PROBLEM
Nothing but a number should be written: the count of lines below that contain "Given".

Collected data
┄┄┄┄┄┄

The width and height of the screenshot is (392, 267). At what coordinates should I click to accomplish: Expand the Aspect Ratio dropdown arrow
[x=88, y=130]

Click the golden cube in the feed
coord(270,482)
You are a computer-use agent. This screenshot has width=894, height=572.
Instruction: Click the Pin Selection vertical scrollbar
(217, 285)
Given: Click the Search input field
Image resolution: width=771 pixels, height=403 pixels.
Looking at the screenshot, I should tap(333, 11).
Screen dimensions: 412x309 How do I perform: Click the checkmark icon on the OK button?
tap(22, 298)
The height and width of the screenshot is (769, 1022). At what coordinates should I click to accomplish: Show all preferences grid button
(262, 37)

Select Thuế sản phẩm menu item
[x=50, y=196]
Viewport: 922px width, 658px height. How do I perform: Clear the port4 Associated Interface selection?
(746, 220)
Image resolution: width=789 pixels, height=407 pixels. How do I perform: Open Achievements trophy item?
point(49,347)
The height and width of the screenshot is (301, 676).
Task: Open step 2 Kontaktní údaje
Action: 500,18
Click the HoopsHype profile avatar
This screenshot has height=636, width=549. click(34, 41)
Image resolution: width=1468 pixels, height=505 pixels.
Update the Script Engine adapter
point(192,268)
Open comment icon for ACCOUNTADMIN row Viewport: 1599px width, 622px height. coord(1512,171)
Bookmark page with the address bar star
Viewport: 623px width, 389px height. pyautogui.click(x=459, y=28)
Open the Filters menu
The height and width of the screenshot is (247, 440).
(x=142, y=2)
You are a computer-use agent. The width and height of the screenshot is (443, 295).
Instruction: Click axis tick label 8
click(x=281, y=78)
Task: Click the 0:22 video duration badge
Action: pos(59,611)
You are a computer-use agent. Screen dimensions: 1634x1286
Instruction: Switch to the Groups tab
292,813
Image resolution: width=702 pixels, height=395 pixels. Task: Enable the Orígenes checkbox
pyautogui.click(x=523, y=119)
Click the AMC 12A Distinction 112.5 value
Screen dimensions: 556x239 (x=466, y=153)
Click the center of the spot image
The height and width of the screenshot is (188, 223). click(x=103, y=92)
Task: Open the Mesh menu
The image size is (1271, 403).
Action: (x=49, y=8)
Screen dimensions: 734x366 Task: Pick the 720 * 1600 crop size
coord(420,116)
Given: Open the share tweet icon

┄┄┄┄┄┄

OUTPUT
2